- The Washington Times - Monday, May 7, 2007

Russian Tatiana Chulakh scored her third victory in as many weeks at the 24th running of the Sallie Mae 10K yesterday in West Potomac Park.

Even more impressive, David Chepkwony, who arrived in Chapel Hill, N.C., from his homeland Kenya on Friday, won his second 10-kilometer race in as many days.

Both Chulakh and Chepkwony made bold midrace surges to break from their competition and earn $500 on a windy morning for the more than 1,500 participants.

“It felt good, but it was a strong wind,” said the 24-year-old Chulakh, who trains nearby in Gaithersburg. “There were moments when I felt like I was running in place.”

Chulakh broke the finish tape in 34:08, slower than the 33:18 she posted in a victory on the downhill Pike’s Peek course last week. She also notched top honors at the George Washington Parkway 10-Miler two weeks ago.

The tailwind in the first two miles thrust Chulakh through a 5:08 opening mile, a second behind New York-based Ethiopian Atalelech Ketema. A 5:20 second mile put Chulakh slightly in the lead, with Ketema working hard to stay close.

But that would quickly change: Chulakh stepped up the pace and left Ketema in her wake.

“She was slowing down at 2 miles,” Chulakh said. That is where they rounded Hains Point up the channel side of East Potomac Park and turned into that stiff headwind.

Chulakh, preparing for Saturday’s Grand Rapids 25K in Michigan, put more and more distance on Ketema the rest of the way. The Ethiopian, who lived and frequently raced in the Washington area a couple of years ago, finished 31 seconds back.
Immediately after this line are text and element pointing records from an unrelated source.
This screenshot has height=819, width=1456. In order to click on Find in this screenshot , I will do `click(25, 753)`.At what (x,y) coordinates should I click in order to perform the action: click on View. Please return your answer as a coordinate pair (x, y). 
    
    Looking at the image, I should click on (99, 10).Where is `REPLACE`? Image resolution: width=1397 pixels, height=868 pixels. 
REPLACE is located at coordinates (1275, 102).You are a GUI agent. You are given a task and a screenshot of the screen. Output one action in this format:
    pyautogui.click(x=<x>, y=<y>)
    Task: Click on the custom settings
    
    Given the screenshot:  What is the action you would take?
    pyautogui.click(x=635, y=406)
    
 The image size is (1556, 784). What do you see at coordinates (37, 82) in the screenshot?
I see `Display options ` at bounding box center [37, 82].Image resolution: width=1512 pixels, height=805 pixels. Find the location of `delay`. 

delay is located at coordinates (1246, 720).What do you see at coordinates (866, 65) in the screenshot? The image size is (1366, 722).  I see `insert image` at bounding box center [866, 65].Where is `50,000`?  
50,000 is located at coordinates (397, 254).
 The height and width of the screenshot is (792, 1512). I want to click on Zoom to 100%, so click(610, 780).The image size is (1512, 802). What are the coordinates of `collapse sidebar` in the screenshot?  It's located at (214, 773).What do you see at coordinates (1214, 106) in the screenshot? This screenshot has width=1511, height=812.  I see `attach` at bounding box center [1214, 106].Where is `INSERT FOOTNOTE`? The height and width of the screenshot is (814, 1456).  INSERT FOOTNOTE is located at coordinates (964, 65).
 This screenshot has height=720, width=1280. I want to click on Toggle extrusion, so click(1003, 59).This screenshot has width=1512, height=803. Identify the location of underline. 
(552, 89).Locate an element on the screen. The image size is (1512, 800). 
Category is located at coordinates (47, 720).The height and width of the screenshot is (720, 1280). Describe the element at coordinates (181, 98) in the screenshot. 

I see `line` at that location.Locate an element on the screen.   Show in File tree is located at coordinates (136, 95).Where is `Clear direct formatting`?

Mercy Cheburet, a 23-year-old Kenyan out of Chapel Hill, placed third in 35:58.

Chepkwony, too, said he was greatly affected by the wind, though his effort of 29:56 was just three seconds slower than his winning time at Saturday’s Apple Blossom 10K in Winchester, Va.

“It was very windy,” Chepkwony said.

Chepkwony took control yesterday at about the same point he jutted into the lead for good at Winchester. Content to let Washington-based Ethiopian Gurmessa Kumsa rule the early pace, Chepkwony waited until into the fourth mile to surge and break apart a pack of four.

He passed four miles in 19:16 with a three-second lead over Kumsa, who said he is still ailing from a sore right Achilles tendon. Chepkwony lengthened the margin to eight seconds in the next mile into the wind and 12 seconds by the finish.

Kumsa, meanwhile, got some revenge on Chapel Hill-based Kenyans Joseph Mutisya and Jacob Chamar, who beat him at the Shamrock Half Marathon in Virginia Beach two months ago.

Adrian Fenty finished 27 seconds slower than he did here in 2005. But the D.C. mayor said he had two training sessions on the bicycle totaling 100 miles plus a three-mile race, all in the past week.